The Ministry of Industry and Information Technology (MIIT) has published new industry regulations for the photovoltaic (PV) manufacturing sector, as the latest update to the 2018 rules, as reported by Caixin on March 12. The new regulations have taken effect from March 15, 2021. Notably, the regulations no longer support the excessive expansion of PV production capacity in China, and call for enterprises to strengthen technological R&D, lower the cost of production, increase energy efficiency, and improve product quality during their PV manufacturing process.
China’s new and total installed PV capacities have reached 48.2 and 253 gigawatts (GW) as of the end of 2020, ranking the first globally for eight and six consecutive years, respectively. The country also dominated the world’s PV supply chain, controlling 63% of the poly-silicon material, more than 95% of the solar ingot and wafer production, 79% of the solar cell production, and 71% of the solar module production by 2019, citing data from Bernreuter Research. Based on estimates from the China Photovoltaic Industry Association (CPIA), the country will add at least 70 GW of new PV capacities each year in the next five years, and the number could go up to 90 GW, as the country seeks to increase the share of renewables and nuclear power in its primary energy consumption to 25% by 2030.

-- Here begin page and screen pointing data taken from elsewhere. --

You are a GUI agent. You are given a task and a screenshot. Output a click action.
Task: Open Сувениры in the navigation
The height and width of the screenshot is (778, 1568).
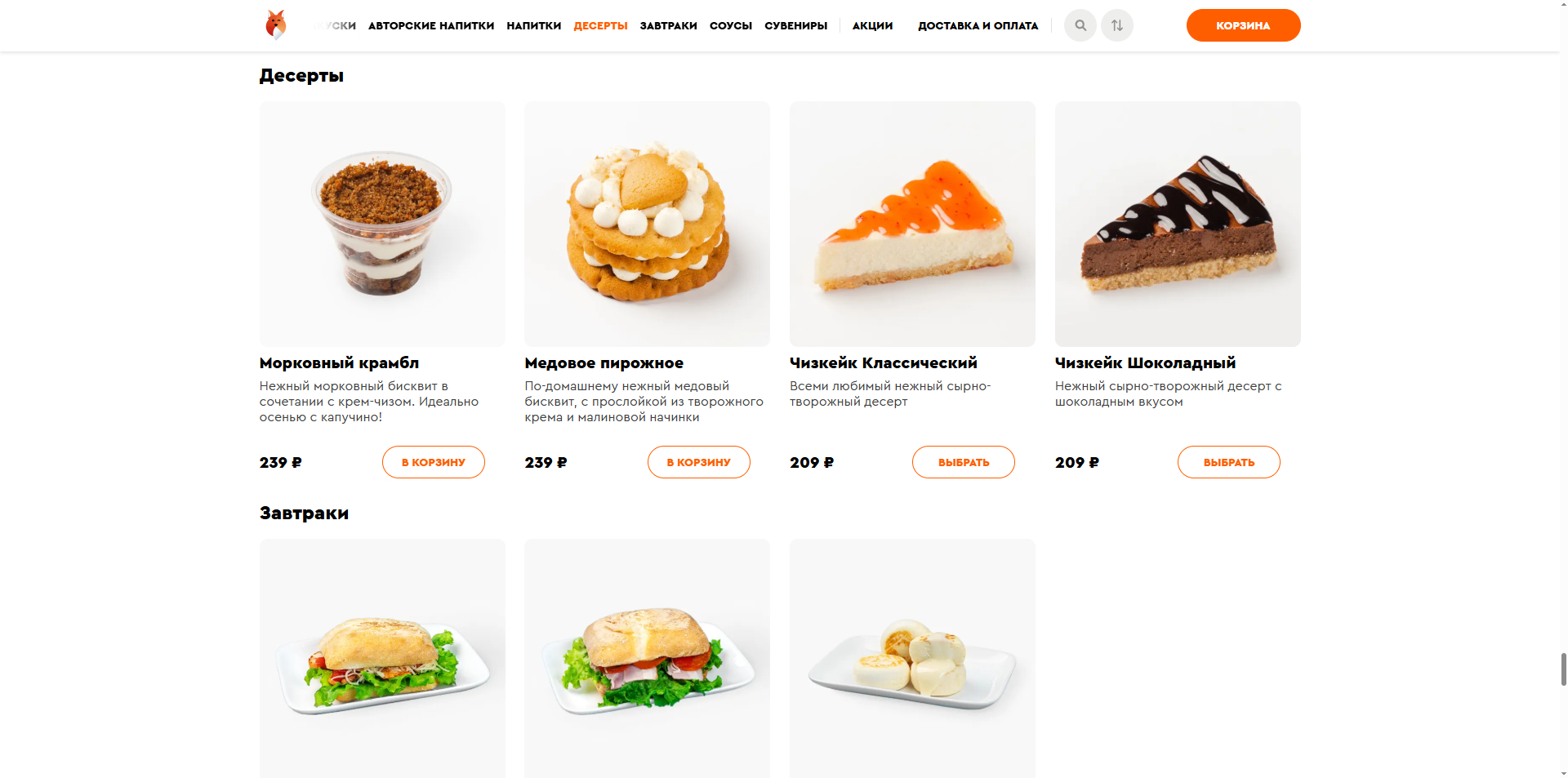click(795, 25)
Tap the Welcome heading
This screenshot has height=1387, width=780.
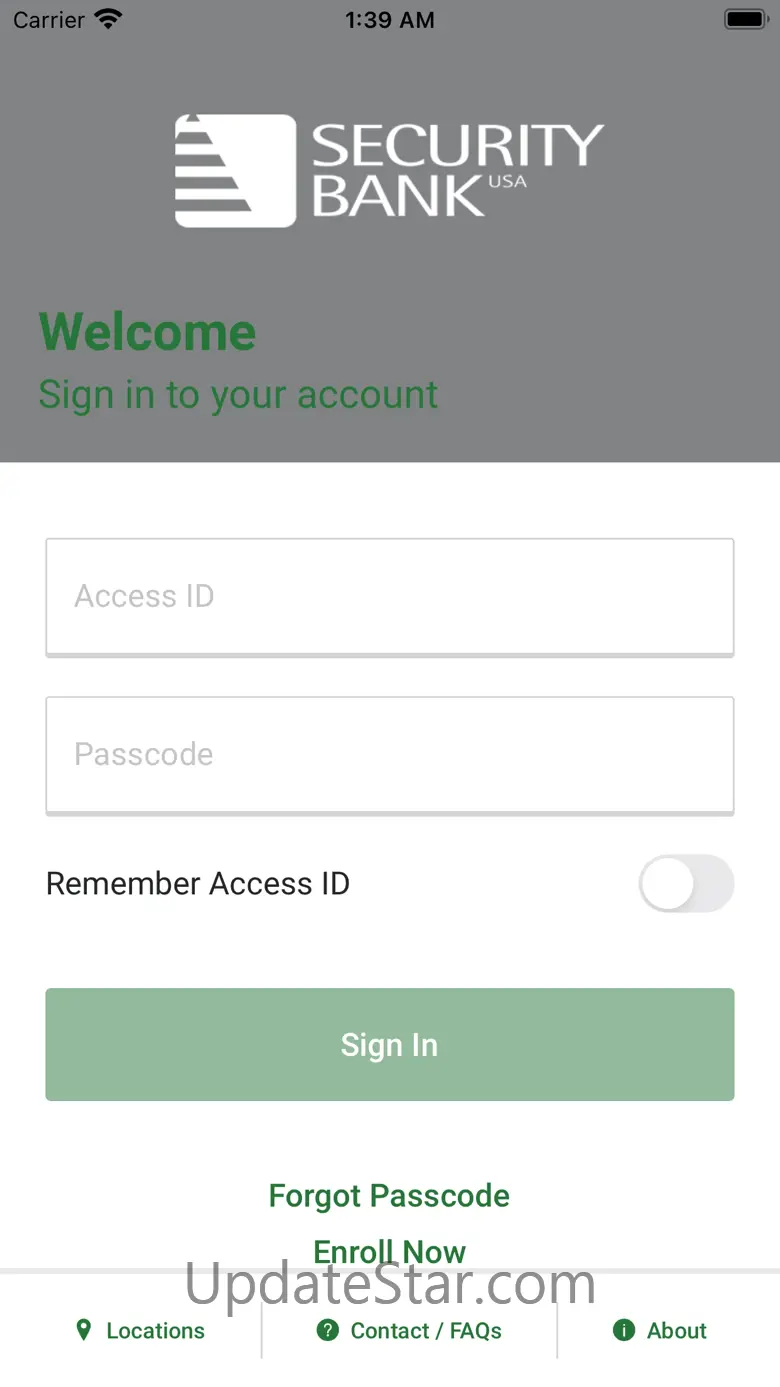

The revision of the PV industry regulations is mainly in response to the aggressive production expansion plans from Chinese PV manufacturers. A report from Kaiyuan Securities has pointed out the race for market share has led to an oversupply of PV products and intensive price wars in the domestic market so far in 2021, which could hurt the healthy development of the PV industry in the long term. Compared to the previous version, the new regulations have placed stricter requirements for product quality, PV cell efficiency, and energy consumption of PV projects. For example, newly built poly-silicon production lines should reach the electronic-grade level, compared to the solar-grade level as demanded in the 2018 document, while the battery conversion efficiency for new poly-silicon and mono silicon cells should come to at least 20.5% and 23%, up from 19% and 20.5% previously. Also, new poly-silicon projects should consume no more than 70 kilowatt-hours (kWh) of power per kilograms. These new rules could potentially help the country eliminate inefficient and outdated PV capacities and reduce unnecessary market competition.